**What is needed:** Pictures stay out of the copy. Retype exactly, and only, the lines from the one containing "Task: Toggle the" through the end of the listing below.

==========

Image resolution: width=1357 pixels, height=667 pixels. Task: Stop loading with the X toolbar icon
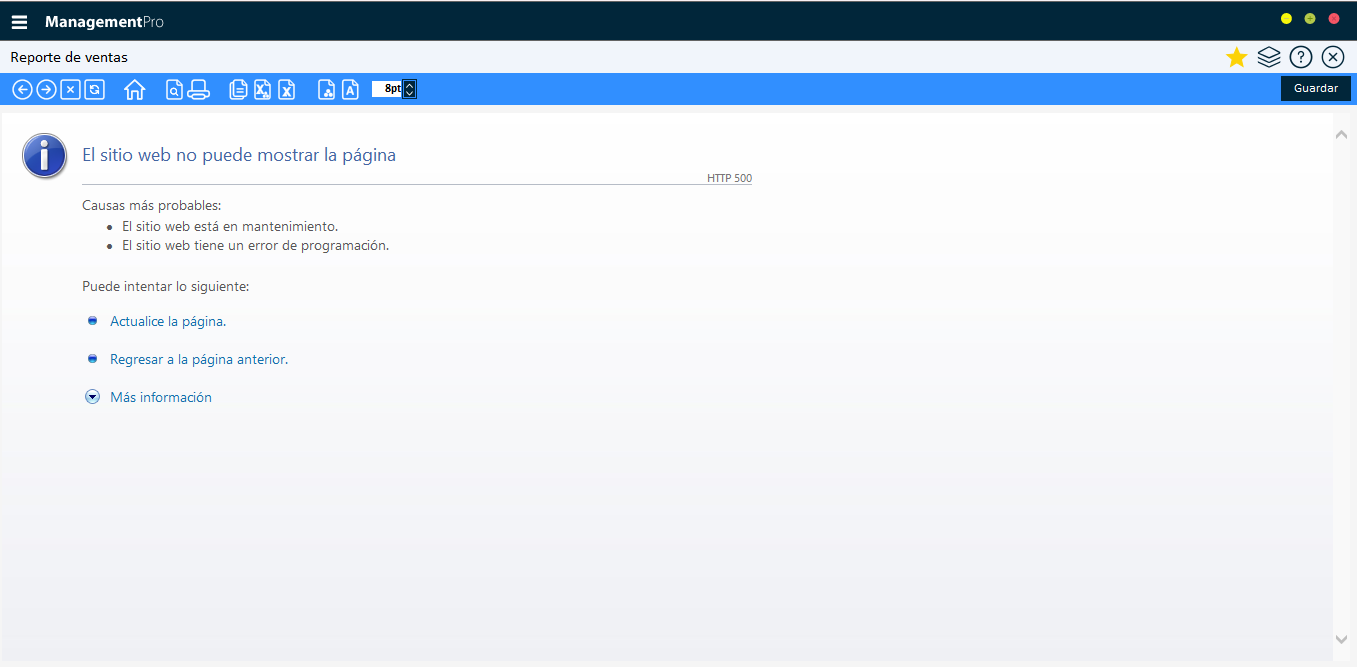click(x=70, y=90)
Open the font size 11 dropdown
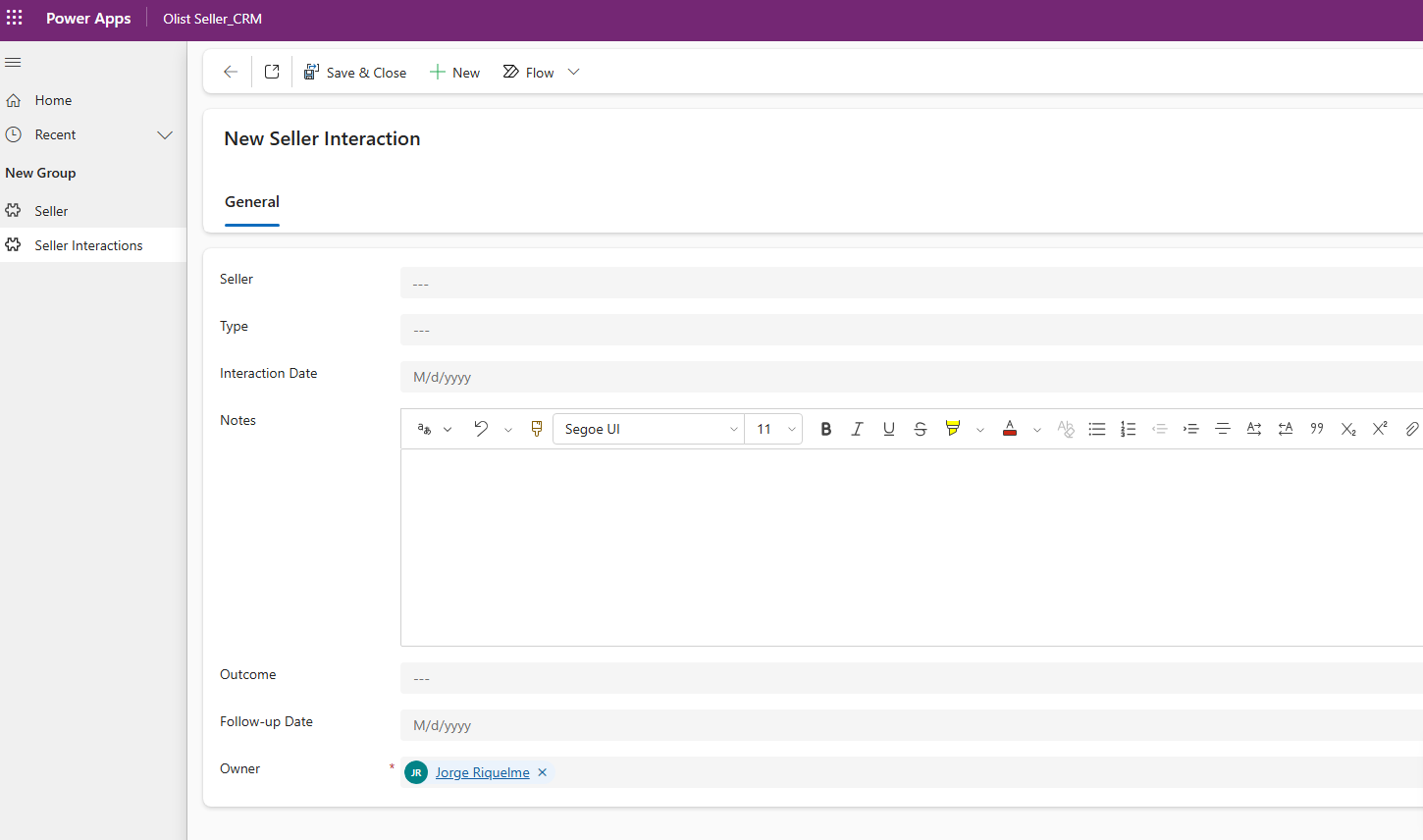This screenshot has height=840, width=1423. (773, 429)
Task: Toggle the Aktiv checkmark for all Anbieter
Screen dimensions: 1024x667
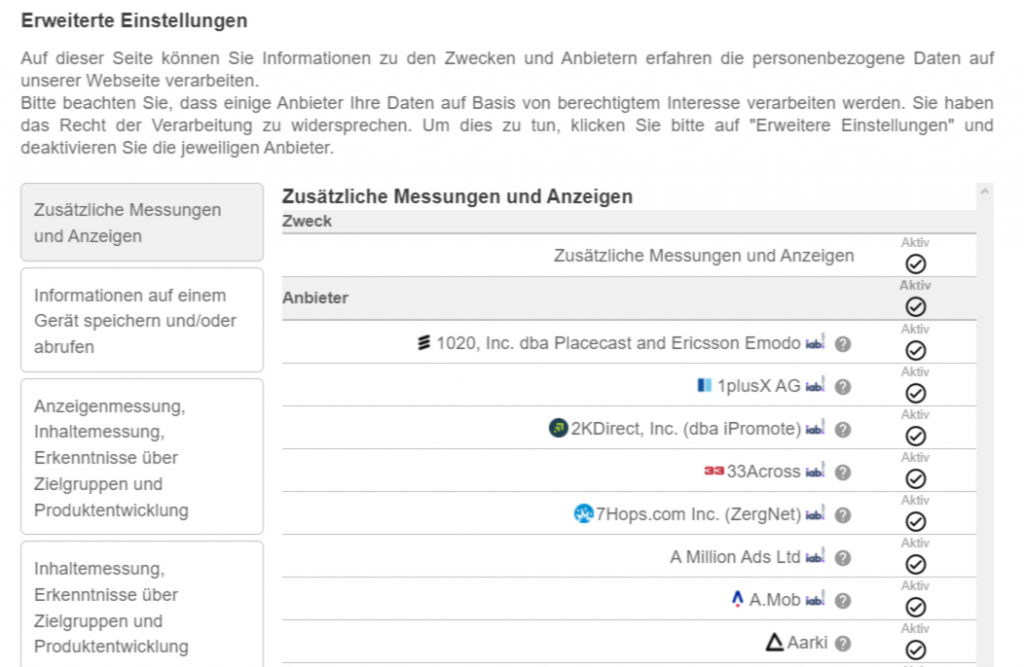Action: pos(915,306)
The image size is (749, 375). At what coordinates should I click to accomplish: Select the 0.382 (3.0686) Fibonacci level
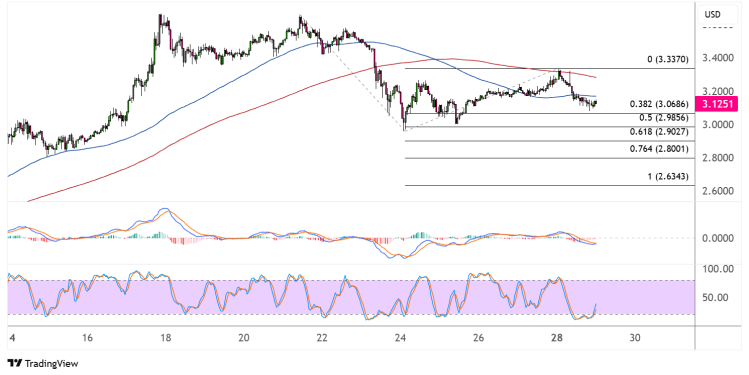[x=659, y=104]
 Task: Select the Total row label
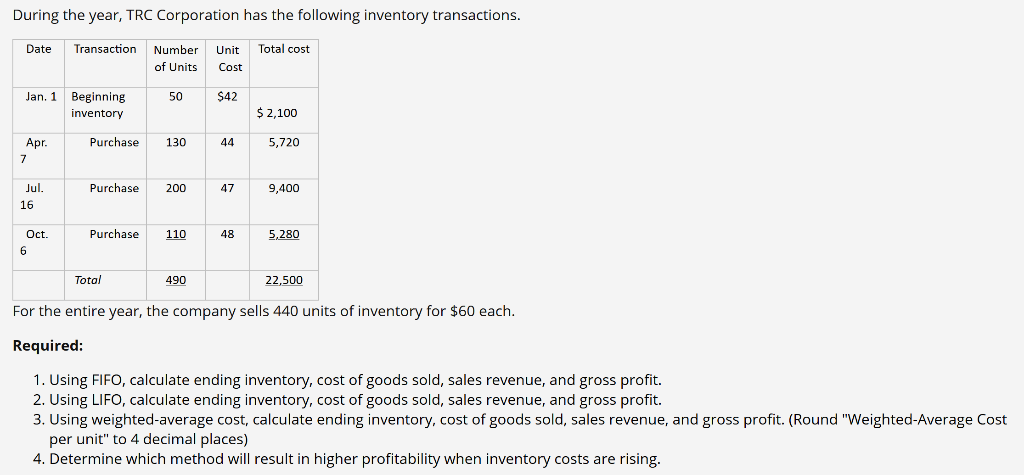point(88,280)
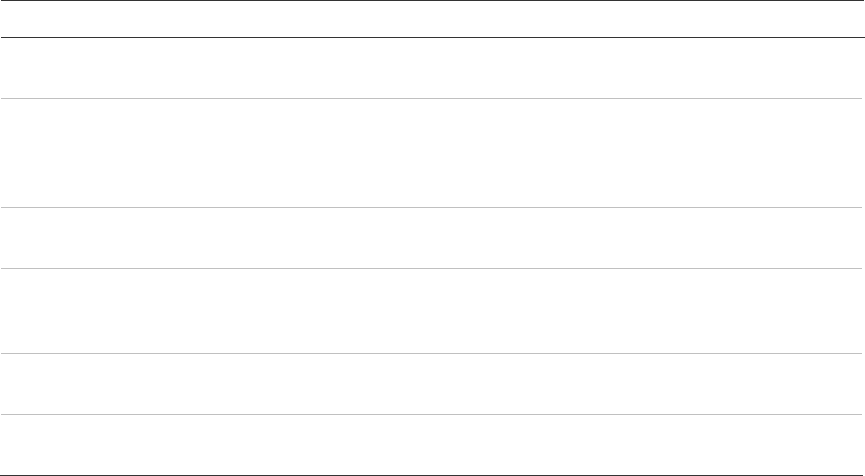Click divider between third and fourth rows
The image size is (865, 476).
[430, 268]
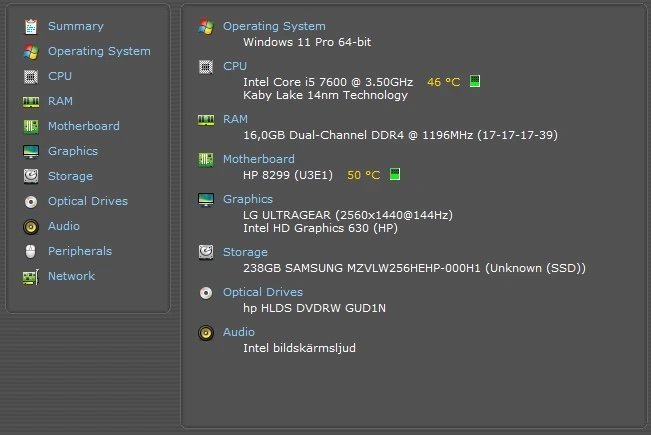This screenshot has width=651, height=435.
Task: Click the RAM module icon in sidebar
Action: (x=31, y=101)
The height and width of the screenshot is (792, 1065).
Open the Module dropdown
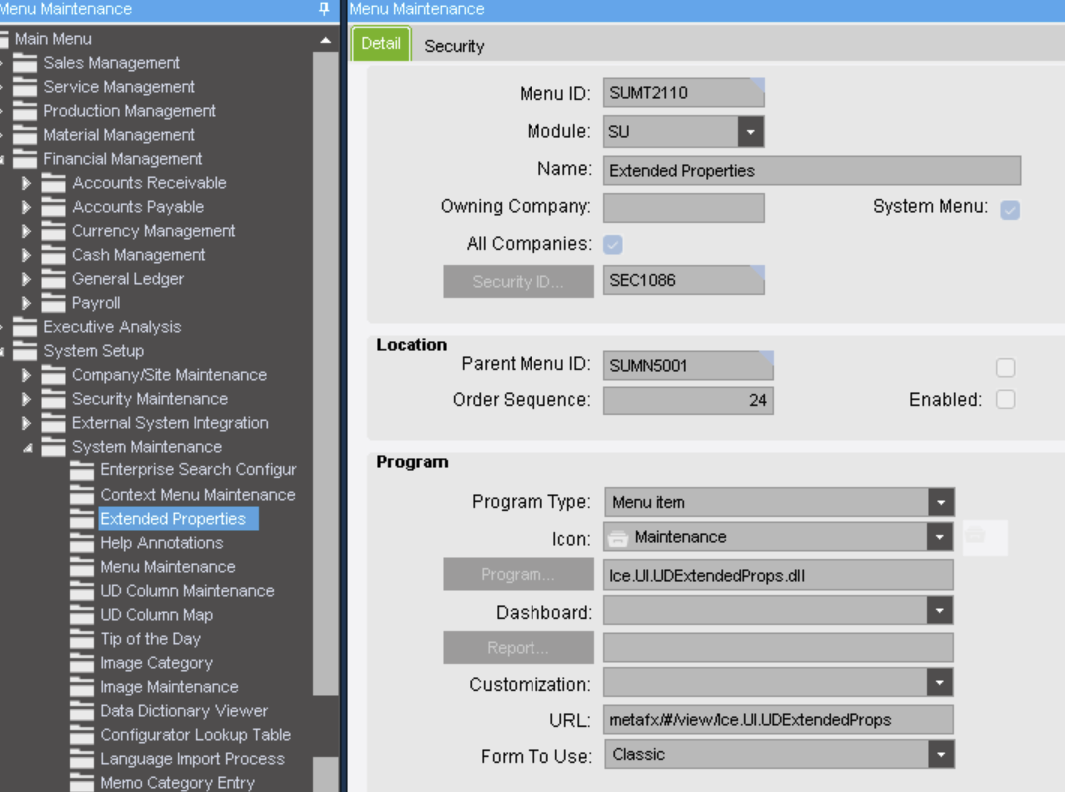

==========

**Written solution:**
Task: Toggle the Aktiv checkmark for all Anbieter
Screen dimensions: 1024x667
Action: pos(915,306)
The image size is (749, 375). At what coordinates should I click to accomplish: Select the 0.382 (3.0686) Fibonacci level
[x=659, y=104]
 Task: Select the Total row label
point(88,280)
Click divider between third and fourth rows
The image size is (865, 476).
[430, 268]
This screenshot has width=651, height=435.
Task: Click the RAM module icon in sidebar
Action: (x=31, y=101)
The height and width of the screenshot is (792, 1065).
Open the Module dropdown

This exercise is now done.